Reproduce every line of the records below word for word, omitting the pictures.

#### Material supplied:
———

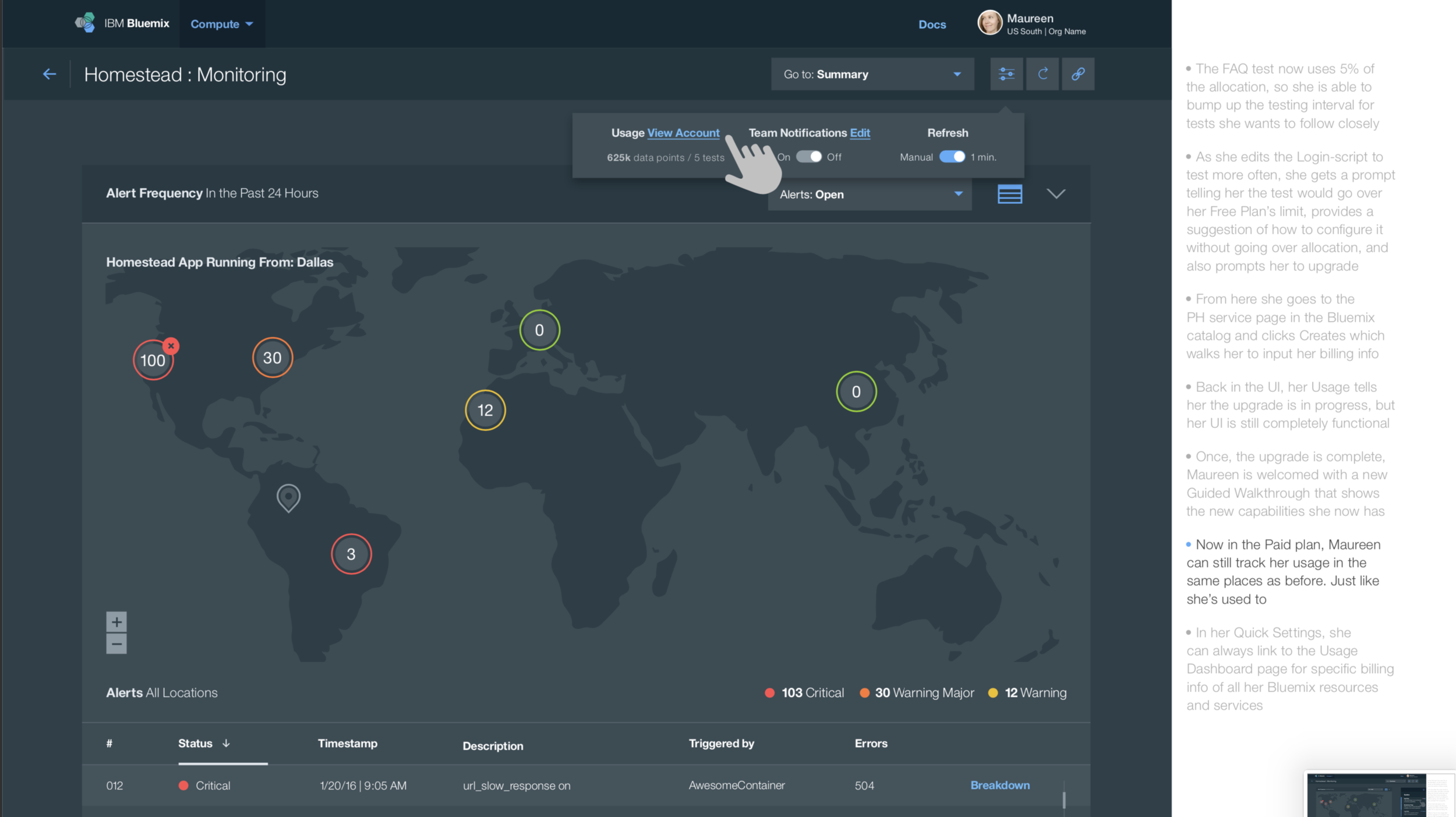Toggle Refresh manual/1 min switch

coord(952,157)
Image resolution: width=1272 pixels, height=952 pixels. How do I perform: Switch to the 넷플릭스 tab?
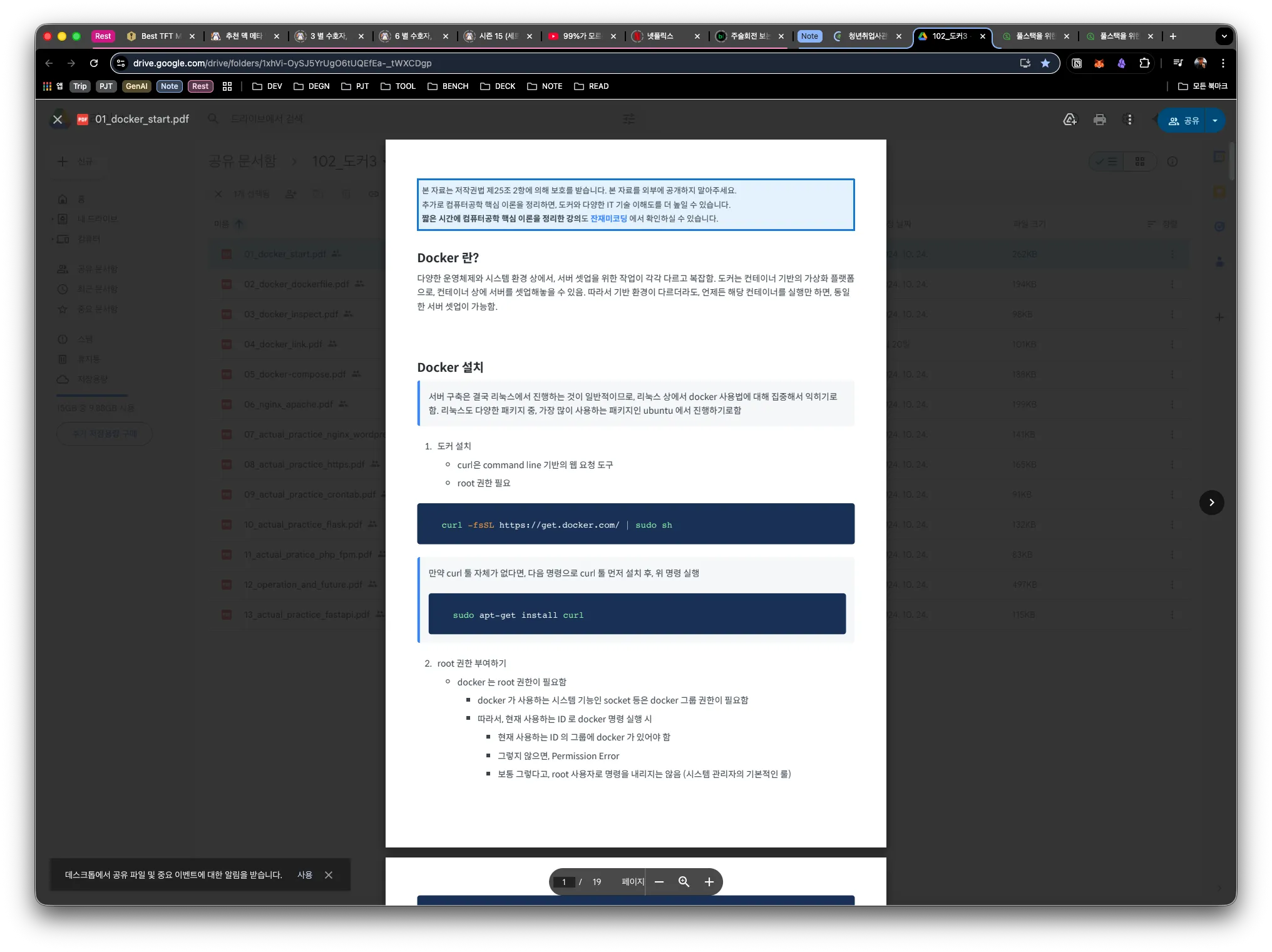click(660, 36)
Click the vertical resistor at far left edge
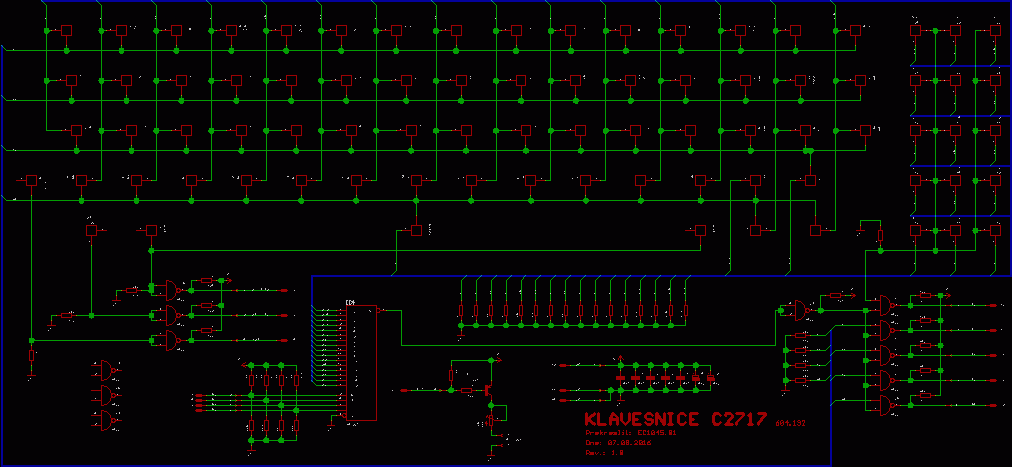This screenshot has width=1012, height=467. coord(31,355)
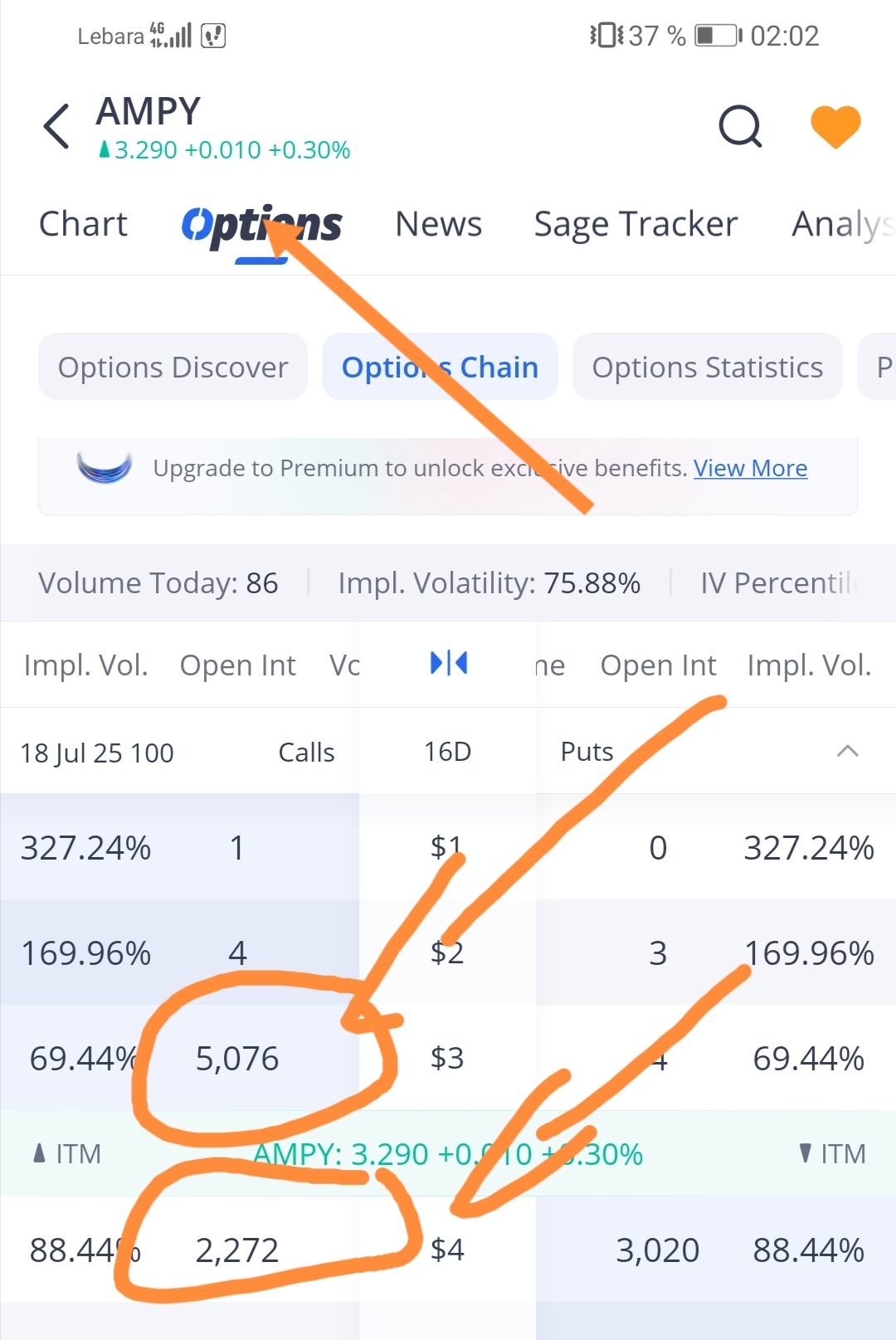Select the Options Discover chip
Screen dimensions: 896x1340
[173, 367]
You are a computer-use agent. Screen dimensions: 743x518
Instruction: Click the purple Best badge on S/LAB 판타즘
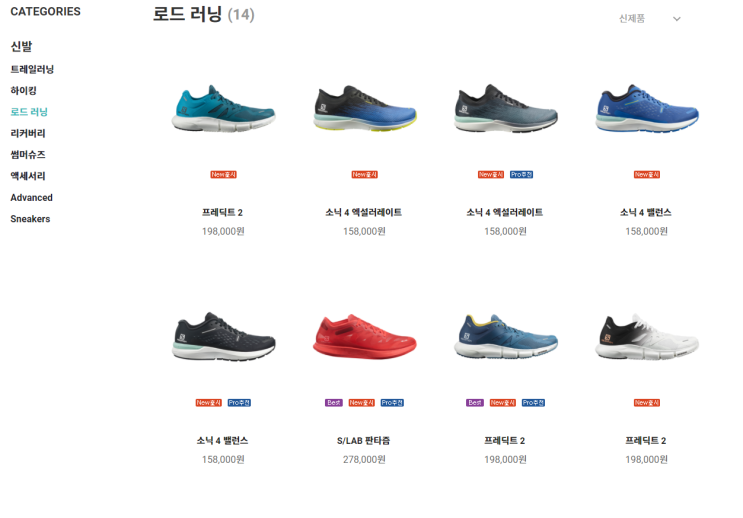[x=334, y=403]
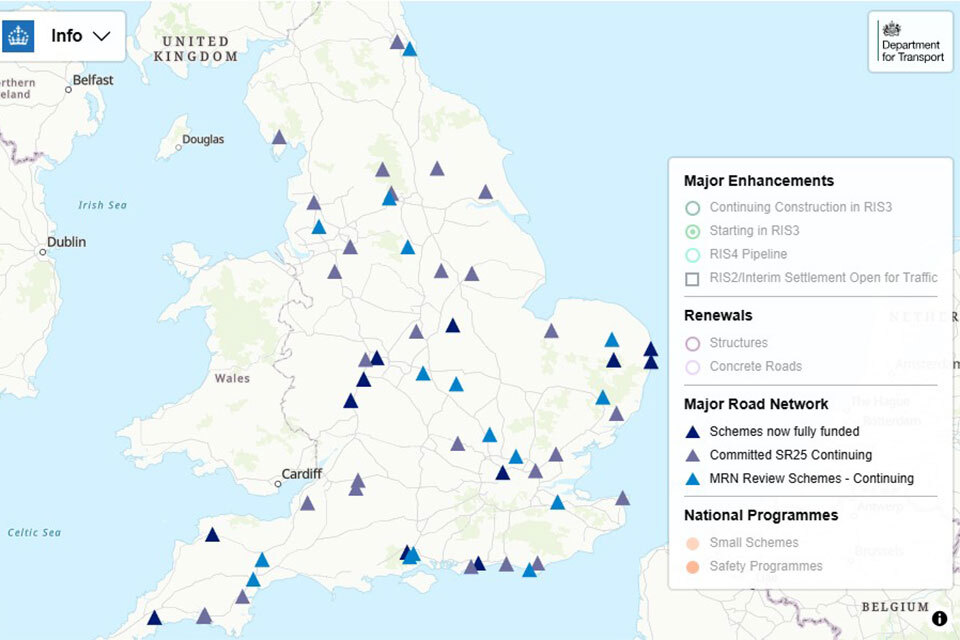Click the crown icon in Info panel
Viewport: 960px width, 640px height.
click(18, 36)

———

#### Written solution:
Toggle Refresh manual/1 min switch

coord(952,157)
Image resolution: width=1272 pixels, height=952 pixels. How do I perform: Switch to the 넷플릭스 tab?
click(660, 36)
Click the vertical resistor at far left edge
This screenshot has width=1012, height=467. coord(31,355)
Select the Options Discover chip
Screen dimensions: 896x1340
[173, 367]
You are a computer-use agent. Screen dimensions: 743x518
Instruction: Click the purple Best badge on S/LAB 판타즘
[x=334, y=403]
Click the crown icon in Info panel
Viewport: 960px width, 640px height.
click(18, 36)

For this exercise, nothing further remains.